Distinct potency of compounds targeting the T1R3 subunit in modulating the response of human sweet and umami taste receptors.

The heterodimeric G-protein-coupled receptors T1R2/T1R3 and T1R1/T1R3 have been identified as sweet and umami taste receptors, respectively, and both of these receptors share the T1R3 subunit. Previous research has indirectly indicated functional differences in the T1R3 subunit between the receptors. In this study, a comparative analysis was conducted on the responses of these receptors to substances acting on T1R3, standardizing the response measurement conditions for both.
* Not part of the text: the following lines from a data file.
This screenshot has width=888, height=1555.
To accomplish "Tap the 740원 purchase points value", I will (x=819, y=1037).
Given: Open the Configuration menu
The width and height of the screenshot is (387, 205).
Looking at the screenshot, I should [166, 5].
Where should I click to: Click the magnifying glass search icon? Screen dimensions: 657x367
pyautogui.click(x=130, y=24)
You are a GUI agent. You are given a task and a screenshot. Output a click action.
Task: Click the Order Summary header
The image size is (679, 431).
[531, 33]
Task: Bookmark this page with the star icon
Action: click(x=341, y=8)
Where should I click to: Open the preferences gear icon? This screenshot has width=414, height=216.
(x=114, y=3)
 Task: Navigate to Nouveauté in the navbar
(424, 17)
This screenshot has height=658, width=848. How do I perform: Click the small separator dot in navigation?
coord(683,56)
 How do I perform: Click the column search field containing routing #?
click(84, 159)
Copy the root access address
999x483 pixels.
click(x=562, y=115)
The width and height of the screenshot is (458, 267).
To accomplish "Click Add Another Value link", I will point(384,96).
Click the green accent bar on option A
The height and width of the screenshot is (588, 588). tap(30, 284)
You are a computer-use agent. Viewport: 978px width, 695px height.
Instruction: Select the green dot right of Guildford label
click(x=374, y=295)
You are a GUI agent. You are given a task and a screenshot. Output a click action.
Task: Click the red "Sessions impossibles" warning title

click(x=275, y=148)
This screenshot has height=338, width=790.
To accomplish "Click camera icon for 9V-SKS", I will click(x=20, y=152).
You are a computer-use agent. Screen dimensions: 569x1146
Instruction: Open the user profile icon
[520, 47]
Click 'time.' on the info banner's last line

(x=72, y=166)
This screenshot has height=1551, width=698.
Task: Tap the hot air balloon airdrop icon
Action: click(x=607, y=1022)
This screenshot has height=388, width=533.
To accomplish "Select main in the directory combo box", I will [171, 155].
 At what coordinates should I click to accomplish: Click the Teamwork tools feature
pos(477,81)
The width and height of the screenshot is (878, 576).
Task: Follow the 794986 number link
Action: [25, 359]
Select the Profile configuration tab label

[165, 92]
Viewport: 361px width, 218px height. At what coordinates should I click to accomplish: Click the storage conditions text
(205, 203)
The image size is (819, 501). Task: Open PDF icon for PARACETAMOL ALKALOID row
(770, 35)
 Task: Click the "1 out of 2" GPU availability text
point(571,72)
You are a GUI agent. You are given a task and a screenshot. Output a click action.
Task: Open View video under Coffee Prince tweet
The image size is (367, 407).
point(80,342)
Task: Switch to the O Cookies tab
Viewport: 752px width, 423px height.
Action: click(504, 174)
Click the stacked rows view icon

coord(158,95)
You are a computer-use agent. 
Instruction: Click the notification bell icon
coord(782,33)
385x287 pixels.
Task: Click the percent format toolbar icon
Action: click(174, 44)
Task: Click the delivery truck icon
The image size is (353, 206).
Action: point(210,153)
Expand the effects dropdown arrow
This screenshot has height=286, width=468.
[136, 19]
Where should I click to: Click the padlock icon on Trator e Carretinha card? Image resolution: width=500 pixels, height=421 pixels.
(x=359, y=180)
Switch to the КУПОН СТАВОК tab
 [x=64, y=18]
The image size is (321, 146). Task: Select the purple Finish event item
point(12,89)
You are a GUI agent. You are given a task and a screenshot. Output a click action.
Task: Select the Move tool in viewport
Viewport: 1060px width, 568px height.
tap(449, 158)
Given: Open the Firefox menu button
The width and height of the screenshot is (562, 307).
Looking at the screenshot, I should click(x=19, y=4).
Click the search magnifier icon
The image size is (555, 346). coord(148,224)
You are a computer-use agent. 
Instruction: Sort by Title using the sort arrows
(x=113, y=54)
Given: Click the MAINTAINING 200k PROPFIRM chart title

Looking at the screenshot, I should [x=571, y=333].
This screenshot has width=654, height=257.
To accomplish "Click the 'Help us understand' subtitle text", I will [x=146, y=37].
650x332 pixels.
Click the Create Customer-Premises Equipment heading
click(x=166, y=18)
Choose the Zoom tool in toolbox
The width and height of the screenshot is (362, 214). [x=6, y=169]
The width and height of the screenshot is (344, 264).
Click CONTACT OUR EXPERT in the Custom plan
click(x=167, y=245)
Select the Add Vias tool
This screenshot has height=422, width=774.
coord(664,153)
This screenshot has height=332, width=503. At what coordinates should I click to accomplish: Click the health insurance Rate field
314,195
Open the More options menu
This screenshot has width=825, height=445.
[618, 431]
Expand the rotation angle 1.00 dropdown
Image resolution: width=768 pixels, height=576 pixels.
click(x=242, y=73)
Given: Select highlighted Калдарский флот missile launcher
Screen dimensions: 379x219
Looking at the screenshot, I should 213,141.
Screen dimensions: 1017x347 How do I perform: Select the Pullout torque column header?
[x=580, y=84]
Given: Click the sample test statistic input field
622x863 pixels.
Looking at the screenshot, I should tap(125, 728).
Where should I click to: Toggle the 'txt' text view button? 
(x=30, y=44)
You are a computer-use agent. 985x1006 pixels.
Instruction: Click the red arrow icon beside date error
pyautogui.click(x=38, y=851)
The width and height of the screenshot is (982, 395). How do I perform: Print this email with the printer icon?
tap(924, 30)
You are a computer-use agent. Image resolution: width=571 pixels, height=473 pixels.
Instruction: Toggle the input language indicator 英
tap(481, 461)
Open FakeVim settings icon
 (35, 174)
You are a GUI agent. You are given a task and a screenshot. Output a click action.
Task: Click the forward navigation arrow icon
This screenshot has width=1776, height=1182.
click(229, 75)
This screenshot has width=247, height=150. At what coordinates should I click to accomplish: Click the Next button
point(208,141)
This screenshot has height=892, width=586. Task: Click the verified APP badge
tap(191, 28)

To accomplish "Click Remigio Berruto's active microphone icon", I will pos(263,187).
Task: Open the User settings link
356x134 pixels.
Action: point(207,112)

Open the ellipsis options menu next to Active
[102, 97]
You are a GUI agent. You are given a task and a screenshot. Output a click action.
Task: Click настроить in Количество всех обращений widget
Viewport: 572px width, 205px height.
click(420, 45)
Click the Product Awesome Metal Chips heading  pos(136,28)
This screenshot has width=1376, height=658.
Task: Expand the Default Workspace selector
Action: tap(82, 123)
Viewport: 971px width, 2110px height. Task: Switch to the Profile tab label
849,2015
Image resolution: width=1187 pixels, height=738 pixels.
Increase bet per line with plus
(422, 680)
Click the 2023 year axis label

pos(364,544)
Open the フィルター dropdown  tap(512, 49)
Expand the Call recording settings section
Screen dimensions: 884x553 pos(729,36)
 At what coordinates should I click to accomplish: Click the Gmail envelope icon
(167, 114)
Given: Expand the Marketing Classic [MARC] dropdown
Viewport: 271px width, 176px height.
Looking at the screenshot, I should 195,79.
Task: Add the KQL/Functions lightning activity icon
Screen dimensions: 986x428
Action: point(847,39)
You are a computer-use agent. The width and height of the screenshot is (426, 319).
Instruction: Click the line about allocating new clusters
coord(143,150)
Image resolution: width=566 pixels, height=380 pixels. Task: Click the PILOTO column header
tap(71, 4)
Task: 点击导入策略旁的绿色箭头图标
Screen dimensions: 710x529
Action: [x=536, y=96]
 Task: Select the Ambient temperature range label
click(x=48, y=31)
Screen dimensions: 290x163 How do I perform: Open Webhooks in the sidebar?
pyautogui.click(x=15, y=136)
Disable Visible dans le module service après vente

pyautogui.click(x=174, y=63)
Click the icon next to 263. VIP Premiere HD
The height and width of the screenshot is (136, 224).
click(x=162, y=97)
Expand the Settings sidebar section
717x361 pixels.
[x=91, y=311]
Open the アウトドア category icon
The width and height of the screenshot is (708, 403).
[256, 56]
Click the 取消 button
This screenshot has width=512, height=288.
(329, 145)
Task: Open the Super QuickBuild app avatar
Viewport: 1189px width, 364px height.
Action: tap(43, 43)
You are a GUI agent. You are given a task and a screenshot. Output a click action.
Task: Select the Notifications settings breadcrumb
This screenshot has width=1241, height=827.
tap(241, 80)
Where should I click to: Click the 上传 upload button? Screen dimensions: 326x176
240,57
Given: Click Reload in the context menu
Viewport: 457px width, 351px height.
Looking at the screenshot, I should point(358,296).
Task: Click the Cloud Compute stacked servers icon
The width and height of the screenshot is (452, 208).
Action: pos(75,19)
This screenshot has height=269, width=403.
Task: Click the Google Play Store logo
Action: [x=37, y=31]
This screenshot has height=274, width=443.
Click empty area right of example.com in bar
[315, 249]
The results revealed significant differences in the modulatory effects of negative allosteric modulators (NAMs) and positive allosteric modulators (PAMs), that act on the transmembrane region of T1R3. Notably, (±)-lactisole, (±)-2,4-DP, and clofibric acid, which are sweet taste receptor inhibitors, also function as umami taste receptor inhibitors, albeit at concentrations approximately 6-10 times greater than those required for sweet taste inhibition. Additionally, cyclamate and NHDC, which are ago-PAMs of sweet taste receptors, did not activate the umami taste receptor at any concentration that significantly elicited sweet taste receptor responses. These results suggest that the binding modes of the substances to the T1R3 subunit of the sweet taste receptor and umami taste receptor are not entirely identical. The difference in the heterodimeric partners to T1R3 may account for their distinct modulation patterns of receptor function.